## Article:
Jackson, a Wellington native, realized what many American cities discovered during the 1990s: that paradigm-busting creative industries could single-handedly change the way cities flourish while driving dynamic and widespread economic change. It took Jackson and his partners a while to raise the resources, but they eventually purchased an abandoned paint factory that, emblematic in its adaptive transformation and reuse, emerged as the studioresponsible for the most breathtaking trilogy of films ever made. He realized, Jackson told me, that with the allure of the Lord of the Rings movies he would be able to attract a diverse array of creative talent from around the world, enticing the best cinematographers, costume designers, sound technicians, computer-graphic artists, model builders, editors, and animators to New Zealand.
Sure enough, during my visit to Wellington, I met dozens of Americans from universities such as the University of California at Berkeley and MIT working alongside talented filmmakers from Europe and Asia. Many had begun the process of establishing residency in New Zealand, ready to relinquish their American citizenship for what they saw as greener creative pastures. One of them, a digital wunderkind from the San Francisco Bay area, told me he was launching his new high-tech start-up in Wellington because of the technology infrastructure and environment there, which in his case created advantages that trumped even Silicon Valley. As we walked past a world map with pins stuck in employees' native countries, the head of digital animation joked that the organization looked more like the UN than a film production studio.

## Directives:
**a)** Please reproduce, word for word, the part of the passage above on Wellington's film industry that begins at "Sure enough, during" and ends after "film production studio.".
**b)** Continue the passage on Wellington's film industry from the point where it stops.

## Record excerpts:

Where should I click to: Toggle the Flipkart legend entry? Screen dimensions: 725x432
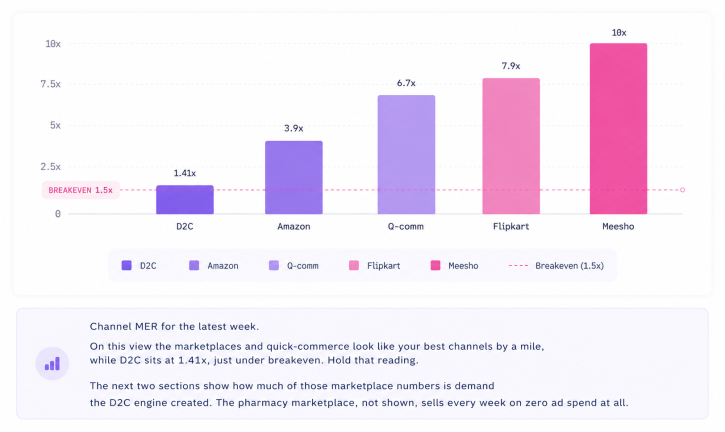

==

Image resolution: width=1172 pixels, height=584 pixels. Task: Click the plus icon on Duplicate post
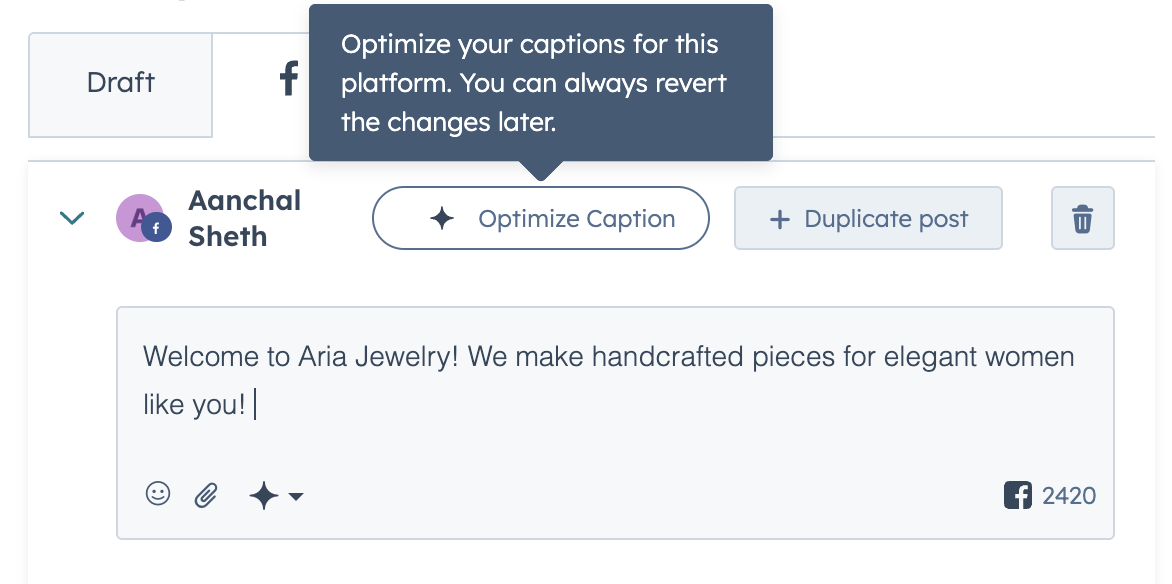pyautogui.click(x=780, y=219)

## In response:
**a)**
Sure enough, during my visit to Wellington, I met dozens of Americans from universities such as the University of California at Berkeley and MIT working alongside talented filmmakers from Europe and Asia. Many had begun the process of establishing residency in New Zealand, ready to relinquish their American citizenship for what they saw as greener creative pastures. One of them, a digital wunderkind from the San Francisco Bay area, told me he was launching his new high-tech start-up in Wellington because of the technology infrastructure and environment there, which in his case created advantages that trumped even Silicon Valley. As we walked past a world map with pins stuck in employees' native countries, the head of digital animation joked that the organization looked more like the UN than a film production studio.

**b)**
Think about this. In an industry synonymous with America's international economic and cultural might, film production, the single greatest project in recent cinematic history was internationally funded and crafted by the best filmmakers from around the world. But not in Hollywood.
When Hollywood produces movies, it creates jobs for directors, actors, and key grips in California. Because of the astounding level of technical innovation required by films of Rings' magnitude —in areas from computer graphics and animation to sound design —such a project also germinates whole new companies, and even new nationwide industries. George Lucas's Star Wars films, for instance, almost singlehandedly sparked the advancement of everything from video games to product tie-in marketing. The lion's share of economic benefits from the Rings trilogy, though, is likely to accrue not to the United States but to New Zealand. In an equally mighty display of economic irony, Jackson's remake of King Kong is also being put together in Wellington, with a budget running upward of $150 million.
Peter Jackson's accomplishment in tiny Wellington hasn't factored into any of the ongoing debates over global economic competitiveness. But the United States of America is now facing its greatest challenge since the dawn of the Industrial Revolution. This challenge has little to do with business costs and even less with manufacturing prowess. And, no, the main competitive threats are not China or India. Our country —for generations known around the world as the land of opportunity and innovation —may well be on the verge of losing its creative competitive edge.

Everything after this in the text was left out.